6. Limitations, Comparative Results, and Future Directions
While DeepSeekMath 7B sets the benchmark among open-source 7B models in math (notably outperforming models relying solely on code or general text like Llama or Mistral 7B), closed-source models retain notable leads in geometry and formal theorem-proving. The inability to match Gemini-Ultra and GPT-4 in specialized domains is attributed to the composition of pre-training data and limitations in RL reward modeling.
Notable limitations and prospective improvements include:
- Domain-Specific Augmentation: Expanded or more specialized geometry/logic datasets could address observed weaknesses.
- Iterative or Meta-RL approaches: Potential exists to further enhance sample efficiency and detail-oriented reasoning through iterative RL or adaptive reward shaping.
- Verifier-Guided Search Flaws: As revealed in (Yu et al., 1 Feb 2025), DeepSeekMath 7B exhibits scaling flaws in verifier-guided search.

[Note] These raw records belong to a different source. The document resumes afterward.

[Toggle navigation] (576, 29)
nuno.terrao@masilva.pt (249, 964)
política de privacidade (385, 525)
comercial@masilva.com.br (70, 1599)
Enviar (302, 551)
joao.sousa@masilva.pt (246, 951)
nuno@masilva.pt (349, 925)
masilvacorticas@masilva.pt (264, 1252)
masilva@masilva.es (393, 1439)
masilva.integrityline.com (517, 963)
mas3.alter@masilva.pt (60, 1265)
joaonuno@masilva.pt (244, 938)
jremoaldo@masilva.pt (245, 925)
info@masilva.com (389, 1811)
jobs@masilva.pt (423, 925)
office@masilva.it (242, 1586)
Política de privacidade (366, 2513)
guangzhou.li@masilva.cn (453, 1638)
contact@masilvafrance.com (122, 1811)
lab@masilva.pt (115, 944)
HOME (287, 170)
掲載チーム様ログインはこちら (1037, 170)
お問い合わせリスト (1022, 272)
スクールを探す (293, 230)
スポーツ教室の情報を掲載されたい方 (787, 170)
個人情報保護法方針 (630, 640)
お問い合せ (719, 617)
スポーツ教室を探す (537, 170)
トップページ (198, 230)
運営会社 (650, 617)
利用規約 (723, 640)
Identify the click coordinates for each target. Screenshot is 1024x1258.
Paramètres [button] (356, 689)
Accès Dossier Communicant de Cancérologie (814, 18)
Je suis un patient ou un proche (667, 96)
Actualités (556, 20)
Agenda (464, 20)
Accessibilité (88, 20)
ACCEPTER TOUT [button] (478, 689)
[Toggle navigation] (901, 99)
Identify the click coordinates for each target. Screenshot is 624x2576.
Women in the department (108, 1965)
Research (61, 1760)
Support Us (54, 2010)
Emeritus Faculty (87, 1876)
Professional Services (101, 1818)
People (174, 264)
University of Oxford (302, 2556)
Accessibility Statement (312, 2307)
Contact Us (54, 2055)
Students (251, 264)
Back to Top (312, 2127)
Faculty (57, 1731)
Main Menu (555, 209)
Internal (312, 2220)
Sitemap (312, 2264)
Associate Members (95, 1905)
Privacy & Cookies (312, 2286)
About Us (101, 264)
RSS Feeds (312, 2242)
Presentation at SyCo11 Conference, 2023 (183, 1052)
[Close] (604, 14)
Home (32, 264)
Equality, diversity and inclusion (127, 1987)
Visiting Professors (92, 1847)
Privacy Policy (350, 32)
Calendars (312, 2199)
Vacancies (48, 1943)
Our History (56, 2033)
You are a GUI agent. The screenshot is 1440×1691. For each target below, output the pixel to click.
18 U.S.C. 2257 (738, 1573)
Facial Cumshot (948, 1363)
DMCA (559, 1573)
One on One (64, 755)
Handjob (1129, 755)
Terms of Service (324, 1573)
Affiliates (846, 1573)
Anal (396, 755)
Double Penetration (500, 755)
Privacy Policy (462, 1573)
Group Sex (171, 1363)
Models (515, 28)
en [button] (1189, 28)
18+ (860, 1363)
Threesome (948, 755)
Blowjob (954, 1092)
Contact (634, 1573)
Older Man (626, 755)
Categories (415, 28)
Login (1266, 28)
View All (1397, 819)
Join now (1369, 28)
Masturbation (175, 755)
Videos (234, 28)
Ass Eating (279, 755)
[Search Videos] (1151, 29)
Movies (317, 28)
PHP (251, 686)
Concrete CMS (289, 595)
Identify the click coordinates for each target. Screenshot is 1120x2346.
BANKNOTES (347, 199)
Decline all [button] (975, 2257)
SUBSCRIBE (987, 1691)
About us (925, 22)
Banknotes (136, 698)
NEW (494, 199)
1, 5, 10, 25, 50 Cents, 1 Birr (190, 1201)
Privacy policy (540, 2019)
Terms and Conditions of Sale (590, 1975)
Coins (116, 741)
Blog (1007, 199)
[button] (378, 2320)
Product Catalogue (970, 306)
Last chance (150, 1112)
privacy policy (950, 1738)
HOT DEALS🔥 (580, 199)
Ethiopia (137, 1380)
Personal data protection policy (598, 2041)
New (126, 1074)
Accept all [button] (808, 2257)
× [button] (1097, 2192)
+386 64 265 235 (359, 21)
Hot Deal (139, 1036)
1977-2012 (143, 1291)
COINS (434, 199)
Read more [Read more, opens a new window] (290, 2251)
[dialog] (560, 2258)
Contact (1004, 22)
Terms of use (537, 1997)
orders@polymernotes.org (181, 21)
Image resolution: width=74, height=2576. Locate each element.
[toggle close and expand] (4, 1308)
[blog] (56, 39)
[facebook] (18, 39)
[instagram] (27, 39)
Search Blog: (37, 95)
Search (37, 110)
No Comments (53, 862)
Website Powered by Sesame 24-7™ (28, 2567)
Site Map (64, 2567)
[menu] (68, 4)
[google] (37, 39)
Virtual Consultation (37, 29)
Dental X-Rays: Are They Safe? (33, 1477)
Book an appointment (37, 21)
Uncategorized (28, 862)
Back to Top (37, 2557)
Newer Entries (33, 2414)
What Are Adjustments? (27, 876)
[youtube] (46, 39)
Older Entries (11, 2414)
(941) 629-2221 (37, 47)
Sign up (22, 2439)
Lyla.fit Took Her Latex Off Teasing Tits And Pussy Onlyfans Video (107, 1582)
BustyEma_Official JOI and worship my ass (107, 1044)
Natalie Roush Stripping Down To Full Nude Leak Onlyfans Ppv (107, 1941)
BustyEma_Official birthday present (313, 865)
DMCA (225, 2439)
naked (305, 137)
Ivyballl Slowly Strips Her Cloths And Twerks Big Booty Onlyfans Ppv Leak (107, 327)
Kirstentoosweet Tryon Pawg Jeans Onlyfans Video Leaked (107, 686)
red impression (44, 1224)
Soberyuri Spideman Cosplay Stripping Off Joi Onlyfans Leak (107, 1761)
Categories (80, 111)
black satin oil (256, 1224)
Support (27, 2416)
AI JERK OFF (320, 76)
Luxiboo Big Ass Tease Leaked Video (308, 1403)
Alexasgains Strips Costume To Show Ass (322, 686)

While verifier-based beam searches outperform random sampling at low sample budgets, their effectiveness degrades as sample size grows, due to imperfect verifier misranking and premature candidate pruning.
The model's use of chain-of-thought and program-of-thought instruction tuning, combined with GRPO, differentiates its optimization approach compared to approaches focusing solely on instruction-tuning or supervised data scaling.
7. Practical Applications and Impact
DeepSeekMath 7B provides a high-quality, openly accessible baseline for tasks requiring advanced mathematical reasoning, such as:
- Automated problem solving and proof generation in math education and competitions.
- Augmented scientific discovery through mathematical inference in the sciences and engineering.
- Integration with symbolic computational tools for programmatic theorem proving.
- Research environments requiring explainable, multi-step mathematical outputs, formalization, and code interleaving.
Released under an open and permissive license, DeepSeekMath 7B extends the reach of high-performance mathematical LLMing to academic research and open-source engineering, accelerating methodological progress in interpretable and tool-enabled reasoning.